Right. Harvest. Why I’m here. To take part in the grape harvest and winemaking. Plus, the Steels have an apple and peach orchard as well as a beef ranch and winery.
“You haven’t lived until you’ve tasted a western slope peach,” she continues.
I smile. What color will the flavor of a western slope peach be? Most non-synesthetes would guess peach-colored, but that’s not how it works. Everyone’s synesthesia is different.
Diana pulls into a spot on the driveway and stops the car. “Ready?”
I draw in a breath. This is where I’ll spend the next three months. Guess it’s time.
“Ready.”
Chapter Two
Dale
I turn off the shower water and towel myself off.
Tonight I’m supposed to have dinner with my mother and father at the main house. Diana’s bringing her friend home—Ashley White, who met Uncle Ryan at a lecture over the summer session at UCLA and ended up with an internship at the Steel winery.
We’ve never had an intern before, and frankly we don’t need one. We have an excellent staff already. She’ll only be in the way.
I’m supposed to train her. I’ve never trained anyone. Usually someone below me takes care of that, but Uncle Ry says since I’m taking over, this is my last chance to train anyone.
Why I need to train her is beyond me. Why not have one of the assistant winemakers do it, like we always do?
I’m not great with people. Especially female people.
My brother, Donny, doesn’t have that problem. With him, the problem is staying with one female person for longer than a week.
Funny.
We deal with our past in completely different ways.
Or maybe we don’t deal with it at all.
I try not to think about it.
Twenty-five years have passed since we were abducted. Stolen from our home and from our mother.
Our mother who we never saw again.
Jade is my mother in all ways that matter. I love her dearly, and I know with all my heart that she loves us just as much as she loves our sisters, who came from her body. But she and Donny are closer than she and I will ever be.
It’s just my way.
I’m not really close to anyone. Except for my father. He seems to get me. And Donny and Diana, sort of.

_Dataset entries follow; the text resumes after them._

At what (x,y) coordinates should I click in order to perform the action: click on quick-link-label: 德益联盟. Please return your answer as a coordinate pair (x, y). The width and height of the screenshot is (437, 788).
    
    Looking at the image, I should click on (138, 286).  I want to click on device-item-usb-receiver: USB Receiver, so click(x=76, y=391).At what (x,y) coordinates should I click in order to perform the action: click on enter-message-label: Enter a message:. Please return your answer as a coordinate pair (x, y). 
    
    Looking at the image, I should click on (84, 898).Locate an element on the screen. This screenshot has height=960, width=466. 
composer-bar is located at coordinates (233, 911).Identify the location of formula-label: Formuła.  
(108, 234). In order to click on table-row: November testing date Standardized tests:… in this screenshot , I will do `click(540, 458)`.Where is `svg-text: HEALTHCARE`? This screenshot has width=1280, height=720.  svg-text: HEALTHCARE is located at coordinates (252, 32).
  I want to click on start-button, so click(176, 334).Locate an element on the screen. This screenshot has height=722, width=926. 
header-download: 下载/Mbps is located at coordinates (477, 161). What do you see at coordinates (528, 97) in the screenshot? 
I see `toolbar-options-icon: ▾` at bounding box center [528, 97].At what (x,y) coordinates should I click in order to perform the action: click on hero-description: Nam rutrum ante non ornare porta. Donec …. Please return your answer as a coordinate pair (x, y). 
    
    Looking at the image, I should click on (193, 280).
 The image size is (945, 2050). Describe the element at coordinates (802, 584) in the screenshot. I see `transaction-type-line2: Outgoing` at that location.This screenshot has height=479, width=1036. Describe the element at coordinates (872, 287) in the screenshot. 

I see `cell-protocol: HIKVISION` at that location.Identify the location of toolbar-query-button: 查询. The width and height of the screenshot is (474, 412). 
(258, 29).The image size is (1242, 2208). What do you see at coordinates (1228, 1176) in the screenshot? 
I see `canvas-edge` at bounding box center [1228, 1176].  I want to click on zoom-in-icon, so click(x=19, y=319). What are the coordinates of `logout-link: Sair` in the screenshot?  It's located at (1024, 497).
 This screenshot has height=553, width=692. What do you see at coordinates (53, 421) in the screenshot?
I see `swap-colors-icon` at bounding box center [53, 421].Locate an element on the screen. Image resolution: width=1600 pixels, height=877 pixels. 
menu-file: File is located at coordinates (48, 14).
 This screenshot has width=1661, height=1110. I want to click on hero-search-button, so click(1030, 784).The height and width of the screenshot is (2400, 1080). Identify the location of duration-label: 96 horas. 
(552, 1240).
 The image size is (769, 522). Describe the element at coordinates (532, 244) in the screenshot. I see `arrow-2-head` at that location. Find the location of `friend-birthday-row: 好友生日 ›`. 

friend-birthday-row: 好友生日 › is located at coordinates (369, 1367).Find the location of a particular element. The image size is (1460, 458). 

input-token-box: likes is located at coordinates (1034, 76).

I’m a loner. I’ve learned to be satisfied with my own company. That, and the company of the vines. That’s where I’m most at home.
Most at peace.
Even though true peace will never be an option for me, I do find solace in other living things. Just not other living humans.
Even so, I miss my brother. He lives in Denver now, though he visits for all holidays and sometimes comes home for no reason at all. He moved out of the main house for good about five years ago when he took a job as an attorney with a major Denver firm. Donny wasn’t interested in the ranch. He’s close to our adoptive mother, who’s also an attorney. She’s been the city attorney for Snow Creek for decades, only taking time off when Diana, and then Brianna, came within four years of each other.
Dee and Bree. Mom and Dad didn’t choose the names to rhyme. It just happened that way. Diana is named after Mom’s grandmother, and Brianna is named after our grandfather, Brian Roberts. They’d already chosen the name Brian for a boy, but Bree didn’t cooperate.
Anyway, Donny chose to follow in Mom’s footsteps with college and law school.
I only made it through a semester of college. My grades were good, but it wasn’t for me. I need to be outside. Being in a classroom made me feel boxed in, reminded me of a time in my life better left in the past. I made it through high school—I didn’t have that choice—but college was just too much.
I need to be in large spaces. Around living things other than people.
That’s where I’m as close as I’ll ever get to peace.
I dress quickly in jeans, a green button-down, and one of my better pairs of cowboy boots. My hair has a natural wave and falls below my shoulders. It’s thick and blond and perpetually a mess. I like it that way, but tonight I promised Mom I’d get it under control.
I use the blow dryer until it’s only slightly damp and then pull it back into a low ponytail, securing it with a leather band.
I chuckle at my reflection. This is so not me.
Still, I look good.
Looks were never an issue for Donny and me. We were pretty little boys, which is probably the biggest reason we were…
I sigh.
I really don’t want to go there tonight.
I don’t want to go there ever.
I’m fairly good at keeping things at bay, and on the occasion where I need some help, I go see Aunt Mel. She’s been my therapist for twenty-five years now. She’s retired now, at sixty-five, but she always has time for me.